## Begin Provided data

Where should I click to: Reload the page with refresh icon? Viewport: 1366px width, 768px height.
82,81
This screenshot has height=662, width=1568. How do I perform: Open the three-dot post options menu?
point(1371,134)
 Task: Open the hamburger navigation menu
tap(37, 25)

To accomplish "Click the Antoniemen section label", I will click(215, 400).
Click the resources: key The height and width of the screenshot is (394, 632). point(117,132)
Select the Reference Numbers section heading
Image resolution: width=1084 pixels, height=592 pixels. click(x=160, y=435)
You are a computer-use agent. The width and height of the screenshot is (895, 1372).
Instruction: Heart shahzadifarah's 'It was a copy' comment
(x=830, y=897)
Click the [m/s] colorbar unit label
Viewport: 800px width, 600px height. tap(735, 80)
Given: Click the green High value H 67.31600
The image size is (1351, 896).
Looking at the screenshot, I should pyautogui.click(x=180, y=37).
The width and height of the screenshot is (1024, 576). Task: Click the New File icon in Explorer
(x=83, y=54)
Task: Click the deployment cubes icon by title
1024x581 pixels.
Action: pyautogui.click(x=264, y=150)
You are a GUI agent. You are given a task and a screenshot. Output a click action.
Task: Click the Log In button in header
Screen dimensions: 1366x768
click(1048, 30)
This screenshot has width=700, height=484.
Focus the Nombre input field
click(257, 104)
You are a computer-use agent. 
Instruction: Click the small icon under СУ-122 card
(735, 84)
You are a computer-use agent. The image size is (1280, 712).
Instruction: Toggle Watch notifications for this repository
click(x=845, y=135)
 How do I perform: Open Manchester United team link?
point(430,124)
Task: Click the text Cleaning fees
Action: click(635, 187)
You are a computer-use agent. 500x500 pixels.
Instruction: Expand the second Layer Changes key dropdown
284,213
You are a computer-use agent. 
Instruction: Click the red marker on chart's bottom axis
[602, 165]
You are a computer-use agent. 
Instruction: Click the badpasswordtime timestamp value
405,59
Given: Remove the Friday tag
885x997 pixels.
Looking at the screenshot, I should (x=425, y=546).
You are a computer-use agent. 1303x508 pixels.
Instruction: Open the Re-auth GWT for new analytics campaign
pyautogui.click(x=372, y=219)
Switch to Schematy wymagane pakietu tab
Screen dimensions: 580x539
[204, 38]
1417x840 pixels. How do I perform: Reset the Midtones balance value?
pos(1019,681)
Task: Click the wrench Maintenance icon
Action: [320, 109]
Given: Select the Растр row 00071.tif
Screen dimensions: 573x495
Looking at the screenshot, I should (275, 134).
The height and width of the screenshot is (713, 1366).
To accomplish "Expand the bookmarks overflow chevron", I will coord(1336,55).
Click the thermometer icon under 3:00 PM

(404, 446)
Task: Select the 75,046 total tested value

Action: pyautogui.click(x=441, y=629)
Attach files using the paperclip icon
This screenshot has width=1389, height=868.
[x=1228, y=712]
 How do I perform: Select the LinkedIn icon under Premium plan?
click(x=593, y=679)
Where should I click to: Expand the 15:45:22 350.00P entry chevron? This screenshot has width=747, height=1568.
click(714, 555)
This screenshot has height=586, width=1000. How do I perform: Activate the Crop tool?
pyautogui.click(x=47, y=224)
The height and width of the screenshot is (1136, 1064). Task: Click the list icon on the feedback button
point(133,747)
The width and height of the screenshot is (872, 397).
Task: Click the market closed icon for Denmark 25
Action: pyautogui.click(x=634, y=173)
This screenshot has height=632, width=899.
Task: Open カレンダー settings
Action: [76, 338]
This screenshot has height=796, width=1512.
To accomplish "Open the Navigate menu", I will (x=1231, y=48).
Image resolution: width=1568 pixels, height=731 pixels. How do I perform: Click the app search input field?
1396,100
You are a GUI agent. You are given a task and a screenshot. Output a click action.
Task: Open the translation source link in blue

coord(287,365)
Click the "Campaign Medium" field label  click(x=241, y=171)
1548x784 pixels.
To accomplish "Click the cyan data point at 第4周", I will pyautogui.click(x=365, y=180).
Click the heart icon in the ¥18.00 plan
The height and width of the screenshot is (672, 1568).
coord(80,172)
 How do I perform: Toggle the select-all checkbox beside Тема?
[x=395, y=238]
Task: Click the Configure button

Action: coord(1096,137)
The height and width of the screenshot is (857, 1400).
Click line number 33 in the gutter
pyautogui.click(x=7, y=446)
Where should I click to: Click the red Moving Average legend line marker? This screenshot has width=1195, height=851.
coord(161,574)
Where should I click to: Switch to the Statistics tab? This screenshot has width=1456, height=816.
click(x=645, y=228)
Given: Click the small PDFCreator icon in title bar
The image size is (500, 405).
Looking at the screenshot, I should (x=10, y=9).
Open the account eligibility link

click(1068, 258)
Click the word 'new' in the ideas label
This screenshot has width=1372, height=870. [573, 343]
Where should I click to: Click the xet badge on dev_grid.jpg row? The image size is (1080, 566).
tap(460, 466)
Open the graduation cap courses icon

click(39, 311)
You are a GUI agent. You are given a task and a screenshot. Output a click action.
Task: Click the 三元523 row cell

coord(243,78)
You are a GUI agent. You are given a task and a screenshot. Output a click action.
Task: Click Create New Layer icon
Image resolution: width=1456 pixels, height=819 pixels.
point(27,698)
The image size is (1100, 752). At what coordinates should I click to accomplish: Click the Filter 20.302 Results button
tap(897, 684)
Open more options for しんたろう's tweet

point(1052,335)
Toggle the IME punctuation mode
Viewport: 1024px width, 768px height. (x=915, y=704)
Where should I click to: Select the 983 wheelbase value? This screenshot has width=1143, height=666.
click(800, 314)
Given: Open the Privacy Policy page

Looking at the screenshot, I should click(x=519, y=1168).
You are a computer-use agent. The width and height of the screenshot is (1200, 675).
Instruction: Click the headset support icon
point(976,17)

## End Provided data

▸ Task to complete
Reproduce the entries above word for word, from the first line up to and including the line with "Click the resources: key".

▸ The solution
Where should I click to: Reload the page with refresh icon? Viewport: 1366px width, 768px height.
82,81
This screenshot has height=662, width=1568. How do I perform: Open the three-dot post options menu?
point(1371,134)
 Task: Open the hamburger navigation menu
tap(37, 25)

To accomplish "Click the Antoniemen section label", I will click(215, 400).
Click the resources: key The height and width of the screenshot is (394, 632). point(117,132)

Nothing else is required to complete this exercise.